Onomy's Giant Lasercutter

Group Velocity

 

Group Velocity was a 4-person cycle – designed and built to break the human-powered land speed record. The project was the pursuit of a small cadre of dedicated students from various departments at MIT. Assaults on the land speed record are dominated by aerodynamics and available power – efficient shapes with powerful riders hold the records. Some simple analysis identified that solo and tandem human powered cycles were approaching a theoretical limiting speed, governed by the horsepower that a person could generate and the minimal area that a pedaling human could occupy.

Group Velocity took a step back and realized that, if additional people were added in line behind a lead rider in a single vehicle, more power could be supplied without significantly increasing frontal area or total drag. Doing this while keeping the recumbent rider position which was proving itself to be the winner in solo human-powered vehicles can be a real nightmare in terms of getting power from the riders to the road. The second "Ah-Ha" in the vehicle's design was the realization that land-locking the wheels was adequate for letting the riders get power to the ground – the riders didn't need to have their drivetrains combined, as long as their drive wheel was on the ground and sufficiently weighted.

The completed machine proved to be a very good vehicle. In unfaired testing, with ordinary riders (author included (I'm hardly a "powerful" cyclist)) it was effortless to get the machine up to 45mph and beyond - speeds that no single rider could match. Later tests with a non-rigid fairing showed that further gains were lurking in aerodynamic improvements.

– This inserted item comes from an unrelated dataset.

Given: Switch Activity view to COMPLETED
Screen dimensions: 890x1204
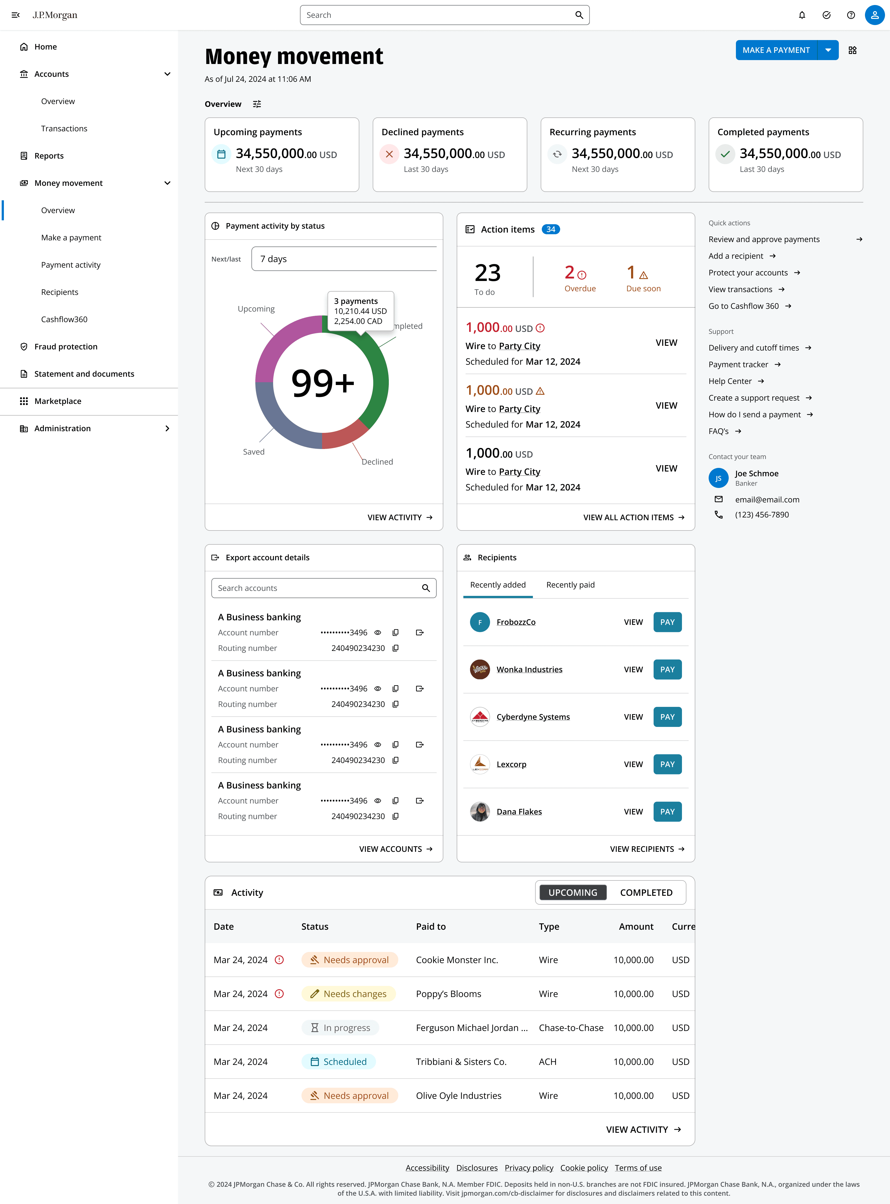Looking at the screenshot, I should click(x=646, y=893).
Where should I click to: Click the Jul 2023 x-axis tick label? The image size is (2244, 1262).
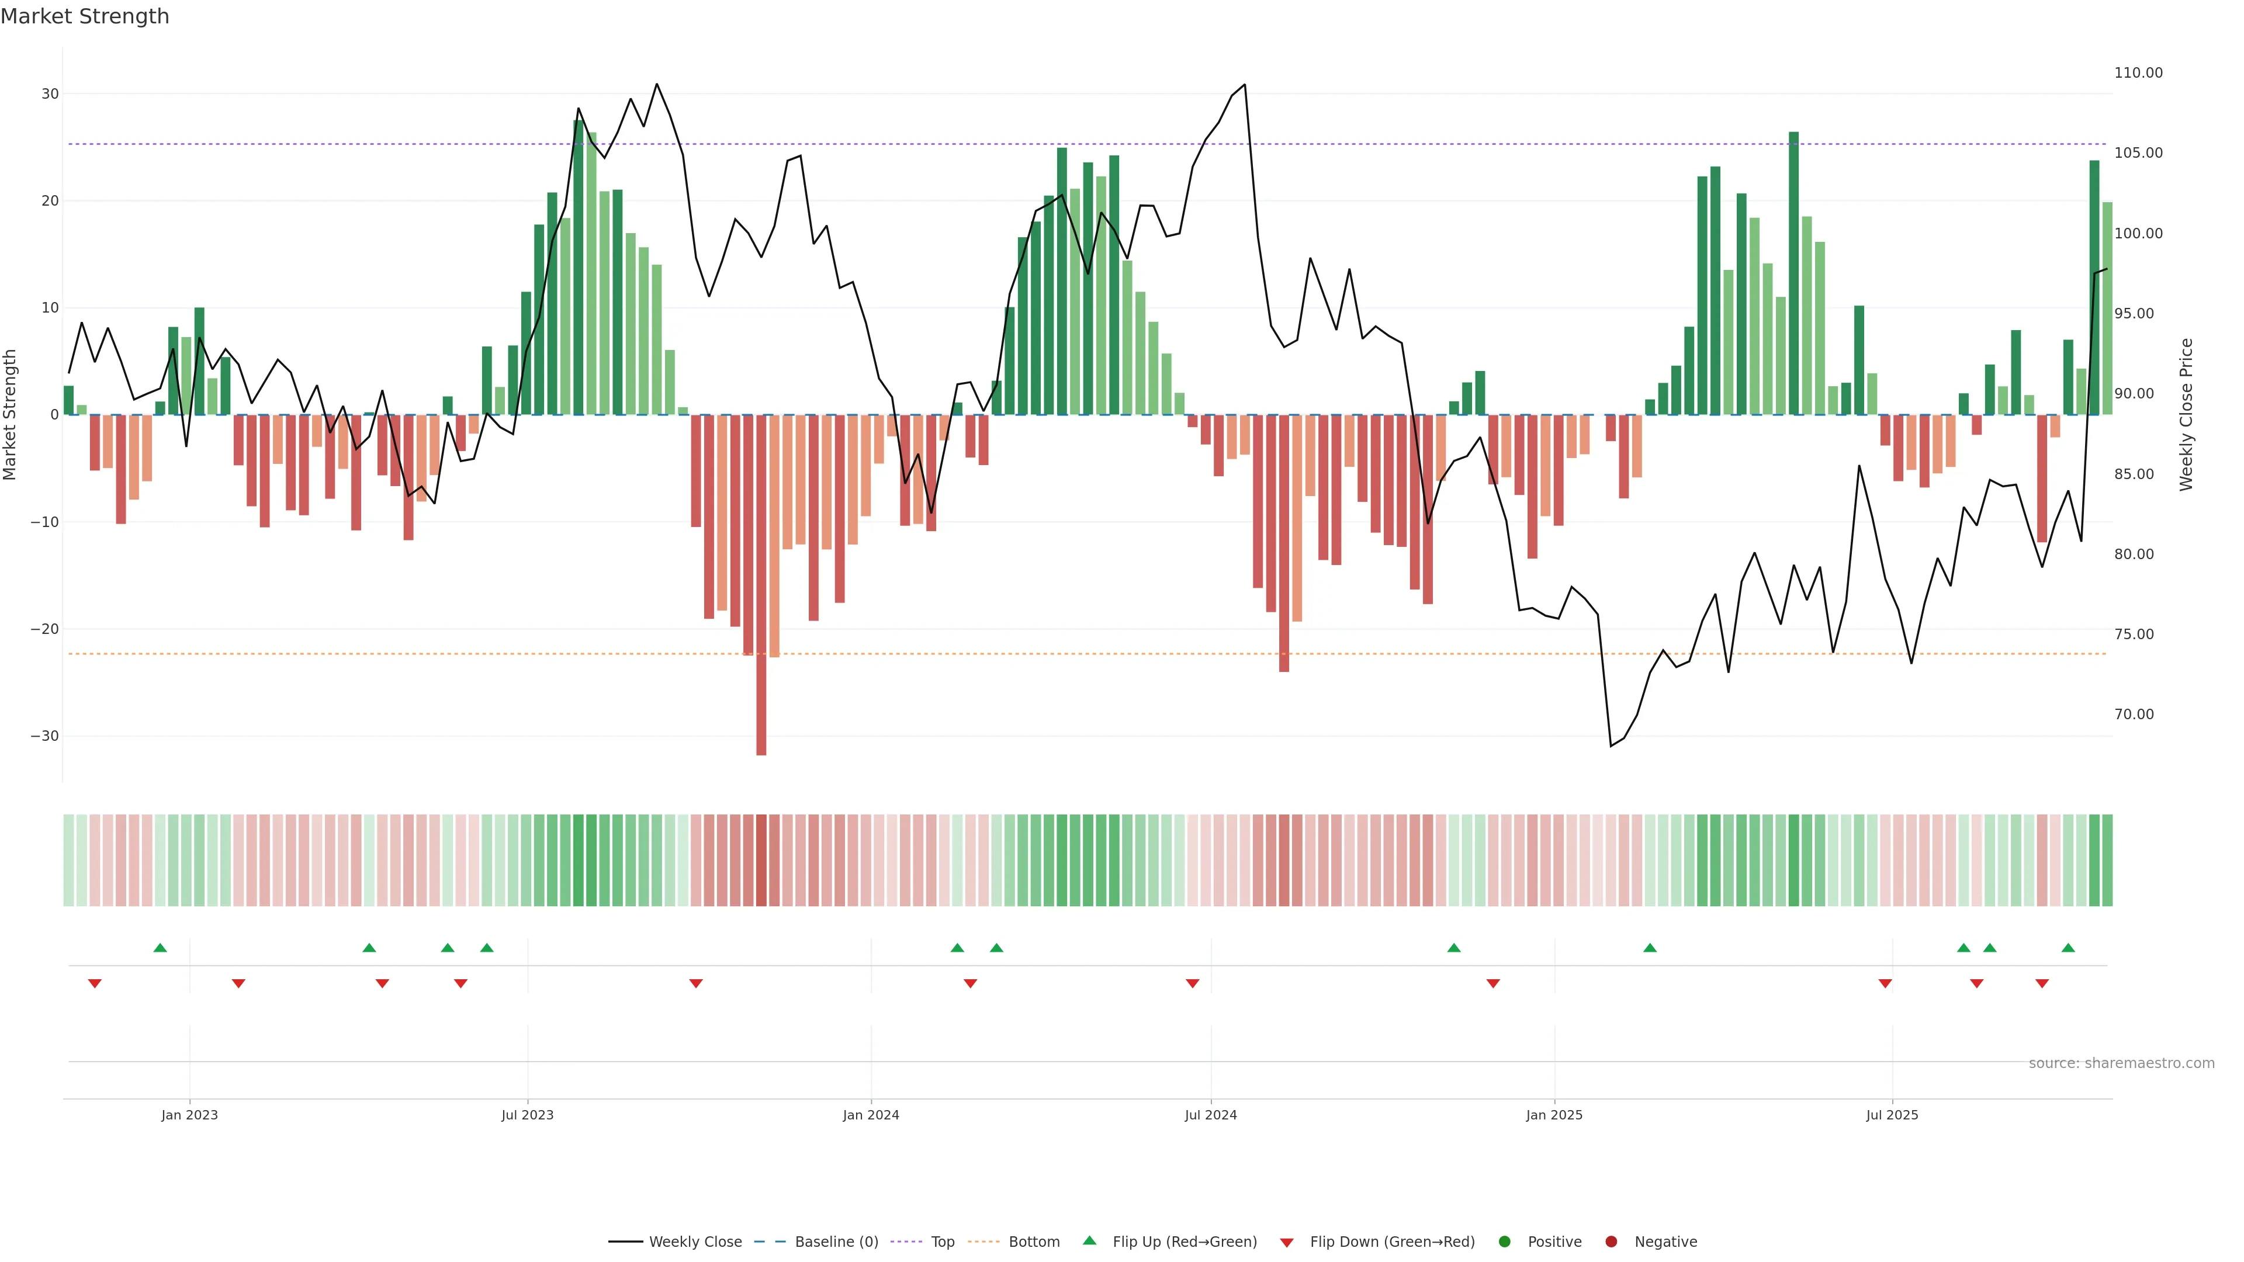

Unfortunately, vehicle completion was stalled by political battles with another vehicle design for the remaining construction funds (despite the other design never having completed a prototype, nor having participated in the promised winner-take-all roll-off between the two designs). Had we been able to complete the rigid fairing and take it to the HPVA Championships in California (Nevada, these days), we would've been contenders.